O EXERCITAR DA DESPROPORÇÃO
Apesar de todo o ruído, das disputas organizativas e da mobilização de todos os meios para os fins em estado de necessidade, as Jornadas serão sempre um momento de exaltação para os crentes, de atenção para os outros, de projeção internacional do país e de aproveitamentos múltiplos. O problema não são as Jornadas, mas a desproporção de atenções, recursos e ações em relação aos problemas estruturais das pessoas e dos territórios, mas isso é coisa em que o Papa e a Igreja podem fazer muito menos que os cidadãos e os decisores políticos quantas vezes embalados em cortinas de fumo mediáticas, em agendas parciais e interesses sem nexo para a generalidade da população, no presente e para futuro.
Houve mais Jornadas ao longo do ano, na vontade de fazer, de concretizar e de responder que não teríamos a pobreza, o risco de pobreza, as desigualdades, as injustiças e a desesperança que vamos tendo.

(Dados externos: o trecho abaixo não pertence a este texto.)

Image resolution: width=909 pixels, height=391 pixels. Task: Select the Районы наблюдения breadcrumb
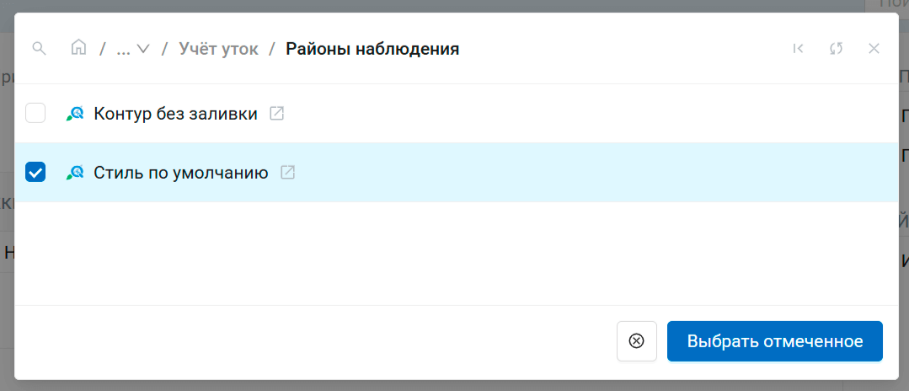click(372, 49)
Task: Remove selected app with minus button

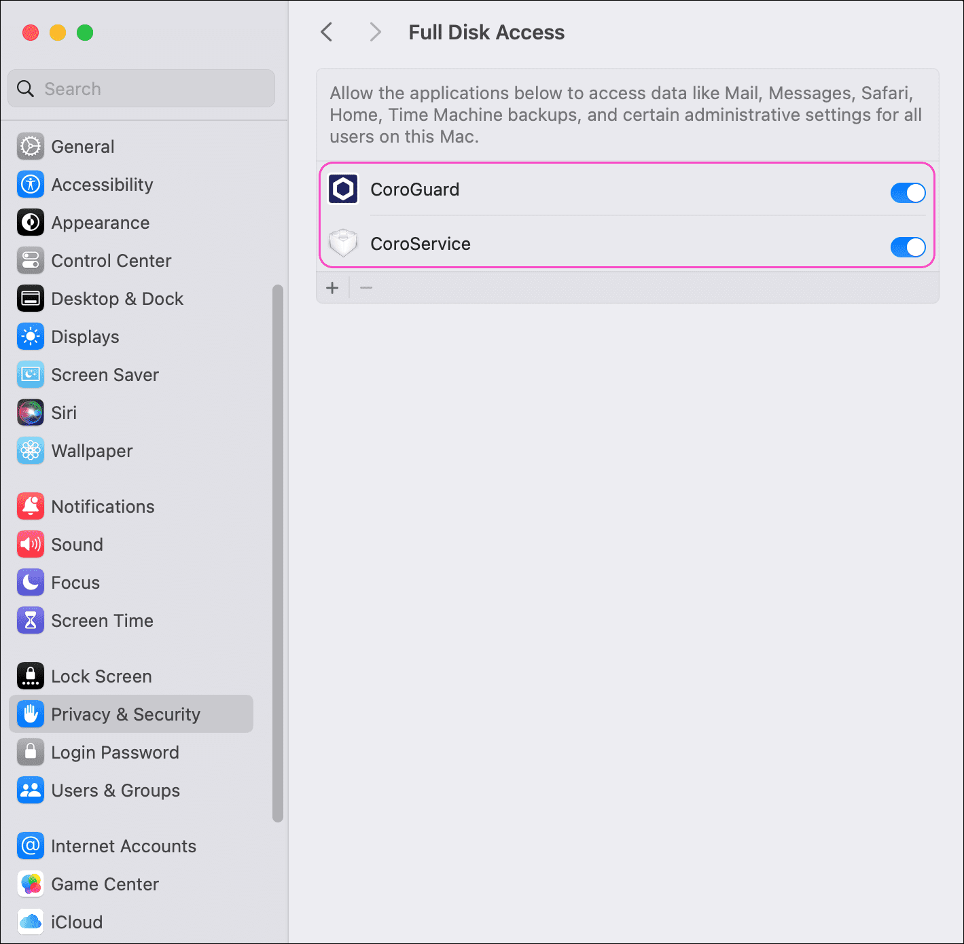Action: pyautogui.click(x=366, y=287)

O problema não são as Jornadas ou o exercitar das crenças com a presença do Papa, mas a falta de compromisso quotidiano com o que não foi feito em quase 50 anos de Democracia e a anuência face às disfunções do funcionamento da sociedade portuguesa. Até lá, boas Jornadas Mundiais.
NOTAS FINAIS
O DESLAÇO DO CRITÉRIO POLÍTICO. O triunfo dos habilidosos políticos e do vale tudo pelo poder confrontam-se por estes dias com as contradições passadas e com as expetativas do futuro. Governar sem ter ganho despertou a Pandora dos bloqueios e das imprevisibilidades. Agora, é lidar.
O VERÃO QUENTE E O INCENDIÁRIO. Em todos os sentidos, o Verão tem tudo para ser quente. Tiago Oliveira, a escolha de António Costa para presidente da Agência para a Gestão Integrada de Fogos Rurais (AGIF), foi ao parlamento insultar os bombeiros com a falsidade de “receberem em função da área ardida” e os municípios por gastarem “uma barbaridade de dinheiro nos bombeiros, quando não gastam dinheiro a gerir a floresta”.
Desestabilizar o dispositivo de emergência e proteção civil em véspera de um grande evento e em plena época de incêndios é mais do que motivo para ir pregar para outra freguesia, fora das responsabilidades públicas e políticas.